Start of PASSAGE

In a jailhouse journal he wrote, after the attack, “I am not sorry. I have not shed a tear for the innocent people I killed.”
What some people find so difficult to conceive is that someone may make a statement like this not because he is crazy but because this is what he believes. Is Roof mentally ill? I would say so, just as I believed about Franklin. But did he know right from wrong and was he able to control his actions? Just like Franklin, absolutely.
And here is the gist of it: His lawyers said that Roof was unconcerned with both the life without parole and death sentences because he had killed with the idea of starting a race war. And after victory in that war, he would be freed by the victorious white supremacists. In his time, Franklin believed the same.
“I did what I thought would make the biggest wave,” Roof wrote from prison, “and now the fate of our race is in the hands of my brothers who continue to live freely.”
As stated in an in-depth December 2019 article on hate crimes in The Washington Post, “Roof has become a cult figure among white supremacists, especially those who espouse racial violence.” Just as Franklin was before him.
Both Franklin and Roof were delusional in the sense of expecting a race war, after which they would be embraced as heroes. But both these useless losers were sane and rational, within their own belief systems, when they took lives of people they considered inferior.

End of PASSAGE
Start of DATA SEGMENT

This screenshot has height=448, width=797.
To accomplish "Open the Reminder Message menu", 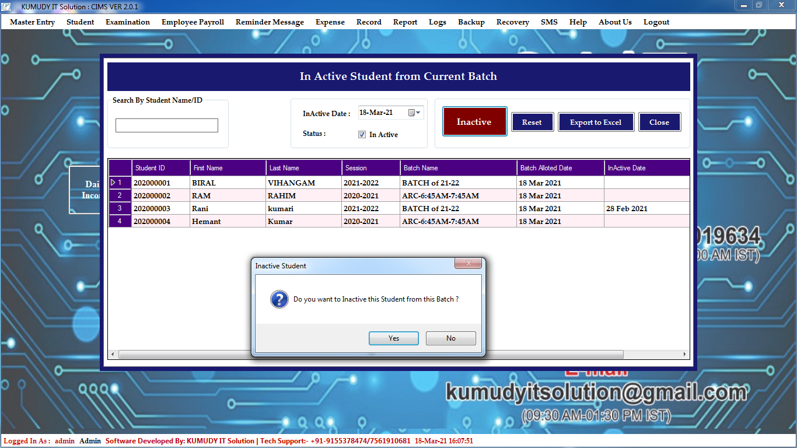I will [x=270, y=22].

End of DATA SEGMENT

QUESTIONS TO ANSWER:
a. Translate this sentence from the passage about Roof and Franklin into Spanish: "But did he know right from wrong and was he able to control his actions?"
b. Extend the passage about Roof and Franklin by writing what comes after its final sentence.
The material was taken from a different source than the text.

LIST OF ANSWERS:
a. Pero ¿sabía distinguir entre el bien y el mal y era capaz de controlar sus actos?

b.
On March 20, 2017, a jobless twenty-eight-year-old army veteran named James Harris Jackson, known by his middle name, fatally stabbed sixty-six-year-old Timothy Caughman shortly after 11:00 p.m. on Ninth Avenue in Manhattan. Caught on surveillance footage, Jackson told NYPD detectives the next day that he had been inspired by Dylann Roof’s act and that the stabbing was “practice” for a larger racial slaughter in Times Square. The night before the attack he had typed a manifesto he entitled “Declaration of Total War on Negros.”
Unlike other right-wing extremists, Jackson came from a liberal and progressive Baltimore family that supported Barack Obama for president, and he attended a Quaker Friends school. His grandfather had been instrumental in desegregating the Shreveport, Louisiana, school system. Perhaps Jackson’s evolving racial hatred was a means of rebellion.
I see Dylann Roof as Franklin’s spiritual son—a young man whose hate and resentment at his own fate was so strong that he not only had to blame others, he had to translate his hate into action. And I see Harris Jackson as Roof’s. As I said regarding Franklin, perhaps intense intervention along the way could have turned either of them around. But it’s too late for that now.
Joseph Paul Franklin has spawned many spiritual children.
On August 11 and 12, 2017, white supremacists marched through the college town of Charlottesville, Virginia, in a demonstration they called the Unite the Right rally. Carrying lit torches, they chanted “Jews will not replace us!” and “Blood and Soil,” a slogan that originated in Nazi Germany. Some of the marchers waved Nazi flags while others wore red Donald Trump “Make America Great Again” caps. The ostensible purpose of the rally was to protest the dismantling of a statue of Confederate general Robert E. Lee from a city park.
On the second day, James Alex Fields Jr., a twenty-year-old self-identified white supremacist, intentionally rammed his car into a crowd of counterprotesters, killing thirty-two-year-old Heather Heyer, a paralegal, and injuring nineteen others.
David Duke, former grand wizard of the Ku Klux Klan, called the rally a “turning point.” Vox.com quoted him as saying, “We are going to fulfill the promises of Donald Trump. That’s what we believed in. That’s why we voted for Donald Trump, because he said he’s going to take our country back.”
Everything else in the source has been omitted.